Inversione di marcia

Contromano per chilometri nel tunnel della superstrada: il video

Un veicolo ha percorso la galleria viaggiando nel senso opposto di marcia vicino a Lecco, in Lombardia

Contromano per chilometri nel tunnel della superstrada: il video

Un episodio singolare ha interessato la viabilità lungo la Statale 36 dello Spluga e dello Spluga, dove un conducente ha percorso la galleria del Monte Barro contromano in direzione Milano, tra i comuni di Galbiate e Civate, vicino a Lecco, Lombardia. La dinamica, ripresa dai sistemi di bordo di altri passeggeri, è diventata virale sui canali social dedicati alla viabilità lecchese, sollevando interrogativi sulla sicurezza dei tratti in galleria.

IL VIDEO:

La dinamica all’interno della galleria

Il fatto si è verificato nel tunnel che attraversa il Monte Barro, lungo la carreggiata sud. Secondo le testimonianze raccolte all’interno del gruppo Facebook “Ss36 dello Spluga, Sp 72, Ss340 Regina e Ss38 – situazione in diretta”, il veicolo procedeva in senso opposto rispetto al regolare flusso veicolare. Un filmato registrato da un utente della strada documenta il passaggio dell’utilitaria tra le corsie della superstrada, mentre gli altri conducenti cercavano di segnalare il pericolo.

Il rischio di collisione allo svincolo di Civate

Le segnalazioni si sono concentrate in particolare nei pressi dell’uscita per Civate. Un guidatore in transito ha riferito di essersi trovato il mezzo davanti all’improvviso, proprio in corrispondenza di una curva subito dopo l’uscita dal tunnel. “L’ho avvistato sulla curva in uscita dalla galleria del Barro. Fortunatamente non ero in corsia di sorpasso, altrimenti sarebbe stato un frontale inevitabile!”, ha dichiarato il testimone, descrivendo la manovra compiuta dal soggetto alla guida per evitare l’impatto.

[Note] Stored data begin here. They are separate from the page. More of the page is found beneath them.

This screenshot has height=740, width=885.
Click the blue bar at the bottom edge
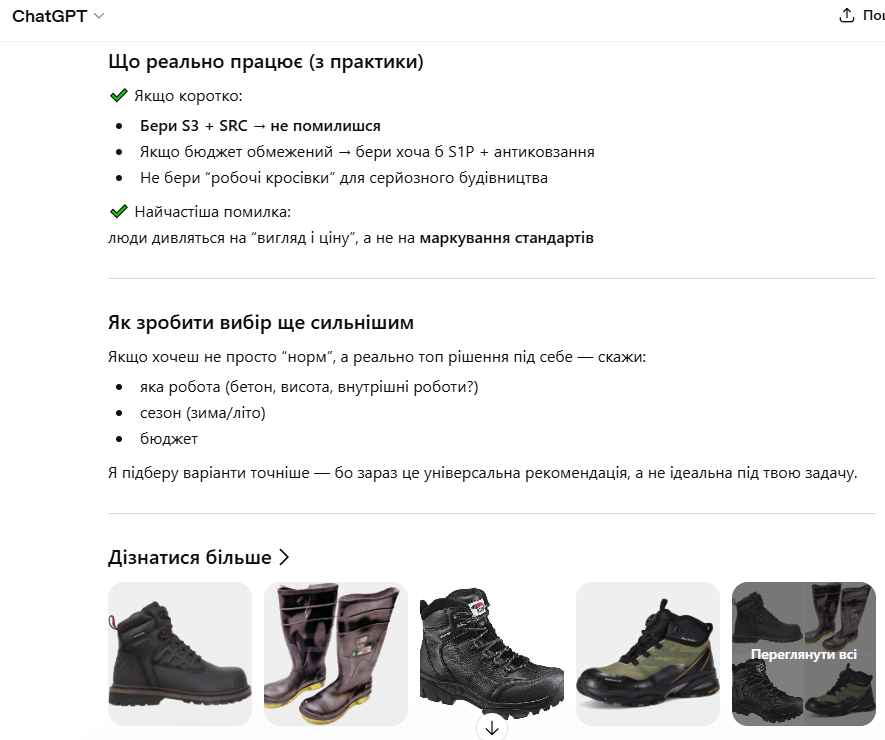[x=442, y=737]
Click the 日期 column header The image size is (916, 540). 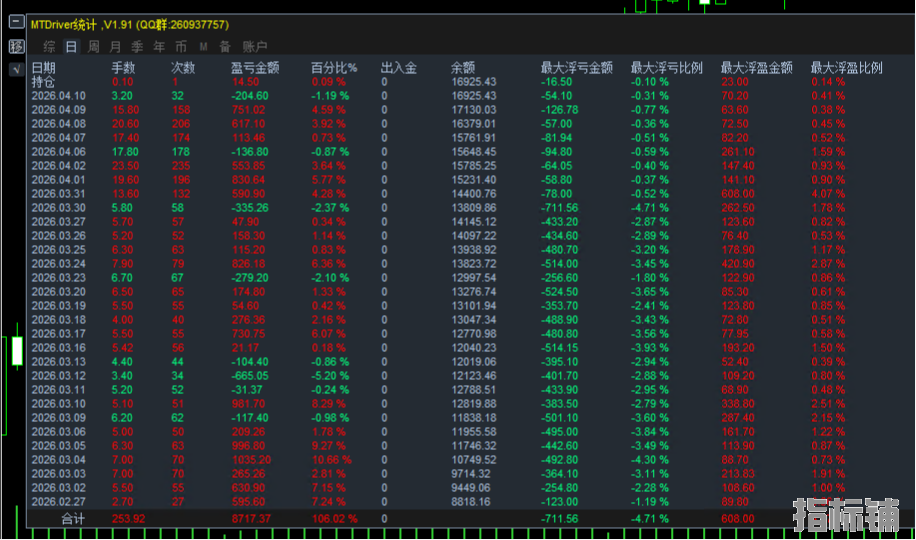(x=44, y=68)
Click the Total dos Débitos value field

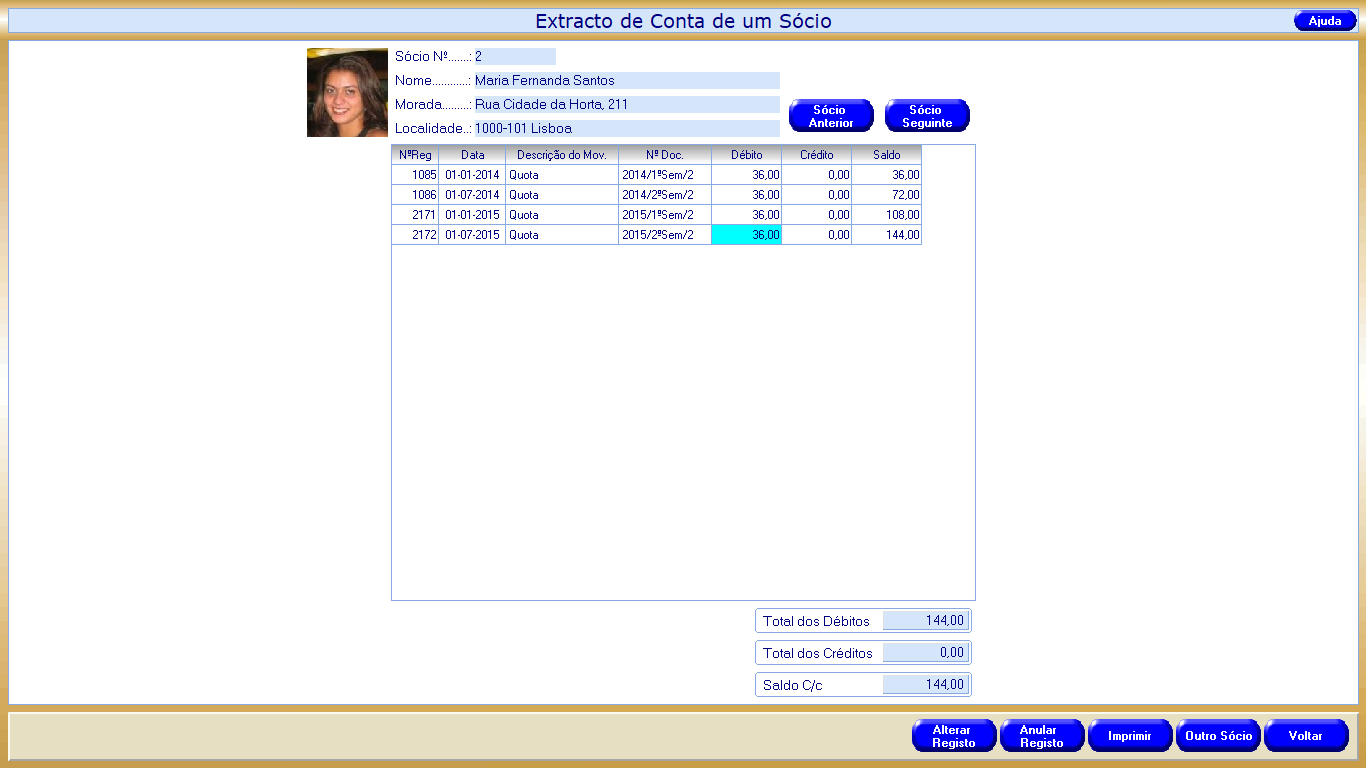(x=925, y=621)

La diffusione virale e i precedenti sulla Statale 36

Il video dell’evento ha generato numerose interazioni online, riaccendendo l’attenzione su un fenomeno che non risulta isolato per questa arteria stradale. La facilità con cui è possibile imboccare erroneamente gli svincoli o effettuare inversioni non consentite è al centro del dibattito tra i residenti e i pendolari che utilizzano quotidianamente il collegamento tra Lecco e Milano. L’evento si è concluso senza contatti fisici tra i veicoli, ma l’episodio ripropone la necessità di monitorare con maggiore precisione gli accessi alla superstrada.